The Company is unable to estimate a range of reasonably probable loss for the proceedings described in more detail below in which damages either have
not been specified or, in the Company's judgment, are unsupported and/or exaggerated and (i) the proceedings are in early stages; (ii) there is uncertainty as
to the outcome of pending appeals or motions; (iii) there are significant factual issues to be resolved; and/or (iv) there are novel legal issues to be presented.
For these proceedings, however, the Company does not believe, based on currently available information, that the outcomes will have a material adverse
effect on the Company's financial condition, though the outcomes could be material to the Company's operating results for any particular period, depending,
in part, upon the operating results for such period.
As reported, the Company reached a settlement in the previously disclosed lawsuit, California ex rel. Hunter Laboratories, LLC et al. v. Quest
Diagnostics Incorporated, et al. (Hunter Labs Settlement Agreement), to avoid the uncertainty and costs associated with prolonged litigation. Pursuant to the
executed Hunter Labs Settlement Agreement, the Company recorded a litigation settlement expense of $34.5 million in the second quarter of 2011 (net of a
previously recorded reserve of $15.0 million) and paid the settlement amount of $49.5 million in the third quarter of 2011. The Company also agreed to
certain reporting obligations regarding its pricing for a limited time period and, at the option of the Company in lieu of such reporting obligations, to provide
Medi-Cal with a discount from Medi-Cal's otherwise applicable maximum reimbursement rate from November 1, 2011, through October 31, 2012. In June of
2012, the California legislature enacted Assembly Bill No. 1494, Section 9 of which directed the Department of Healthcare Services (DHCS) to establish new
reimbursement rates for Medi-Cal clinical laboratory services that will be based on payments made to California clinical laboratories for similar services by
other third-party payers.

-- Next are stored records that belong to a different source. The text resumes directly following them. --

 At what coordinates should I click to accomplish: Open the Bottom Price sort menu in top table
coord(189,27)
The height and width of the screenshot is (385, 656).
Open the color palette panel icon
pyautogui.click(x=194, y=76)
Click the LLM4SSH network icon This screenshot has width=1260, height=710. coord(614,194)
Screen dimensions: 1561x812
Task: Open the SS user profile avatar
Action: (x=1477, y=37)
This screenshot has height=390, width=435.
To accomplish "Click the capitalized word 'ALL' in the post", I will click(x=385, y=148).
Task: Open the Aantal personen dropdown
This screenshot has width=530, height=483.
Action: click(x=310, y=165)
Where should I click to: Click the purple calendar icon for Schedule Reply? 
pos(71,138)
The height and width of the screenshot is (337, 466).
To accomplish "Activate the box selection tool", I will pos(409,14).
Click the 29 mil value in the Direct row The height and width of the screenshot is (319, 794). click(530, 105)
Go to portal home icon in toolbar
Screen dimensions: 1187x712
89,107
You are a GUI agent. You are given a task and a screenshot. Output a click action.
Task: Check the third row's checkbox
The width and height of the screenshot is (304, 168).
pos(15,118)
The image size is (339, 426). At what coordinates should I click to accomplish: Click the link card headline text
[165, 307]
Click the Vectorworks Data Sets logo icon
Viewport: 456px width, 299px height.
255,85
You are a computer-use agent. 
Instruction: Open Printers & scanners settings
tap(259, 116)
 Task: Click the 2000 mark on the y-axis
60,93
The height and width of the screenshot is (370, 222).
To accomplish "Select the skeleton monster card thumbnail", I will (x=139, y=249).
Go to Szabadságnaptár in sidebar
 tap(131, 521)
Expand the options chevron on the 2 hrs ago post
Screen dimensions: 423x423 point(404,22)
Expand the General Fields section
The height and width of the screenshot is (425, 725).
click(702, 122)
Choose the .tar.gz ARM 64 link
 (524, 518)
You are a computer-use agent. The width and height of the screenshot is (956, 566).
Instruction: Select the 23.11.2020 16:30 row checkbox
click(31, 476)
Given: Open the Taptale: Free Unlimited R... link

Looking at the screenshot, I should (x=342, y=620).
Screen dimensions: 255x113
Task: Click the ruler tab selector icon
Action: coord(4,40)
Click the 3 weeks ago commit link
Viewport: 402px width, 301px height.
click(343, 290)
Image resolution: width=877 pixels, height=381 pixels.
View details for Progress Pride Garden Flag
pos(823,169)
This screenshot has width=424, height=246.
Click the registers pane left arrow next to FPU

With stakeholder input, DHCS established data elements and a format for laboratories to report payment data from comparable third-
party payers. Laboratories reported payment data to DHCS in the summer of 2013. On March 28, 2014, Assembly Bill No. 1124 extended the implementation
deadline of new regulations until June 30, 2016. Assembly Bill No. 1494 provides that until the new rates are set through this process, Medi-Cal payments for
clinical laboratory services will be reduced (in addition to a 10% payment reduction imposed by Assembly Bill No. 97 in 2011) by “up to 10 percentfor
tests with dates of service on or after July 1, 2012, with a cap on payments set at 80% of the lowest maximum allowance established under the Medicare
program. In April 2015, the Centers for Medicare and Medicaid Services (CMS) approved a 10% payment reduction under Assembly Bill No. 1494. This cut,
which applied retroactively to the period of July 1, 2012 through June 30, 2015, is being implemented through recoupments from weekly reimbursements at
a rate of 5% of the amount owed until paid in full. Under the terms of the Hunter Labs Settlement Agreement, the enactment of this California legislation
terminates the Company's reporting obligations (or obligation to provide a discount in lieu of reporting) under that agreement. In December 2014, DHCS
announced at a stakeholder meeting the results of its analysis of payment data reported by laboratories in 2013 and its proposed rate methodology, on which
it solicited stakeholder comments. The Company objected to the proposal by DHCS to exclude from the new rate calculations data on payments from
comparable third-party payers exceeding 80% of Medicare reimbursement amounts and its proposal to impose the 10% payment reduction enacted in
Assembly Bill No. 97 after calculation of the new rates. In January 2015, after receiving stakeholder comments, DHCS instructed laboratories to submit 2014
payment data by March 27, 2015, which DHCS used (except for data on payment amounts exceeding 80% of Medicare reimbursement) to establish new rates.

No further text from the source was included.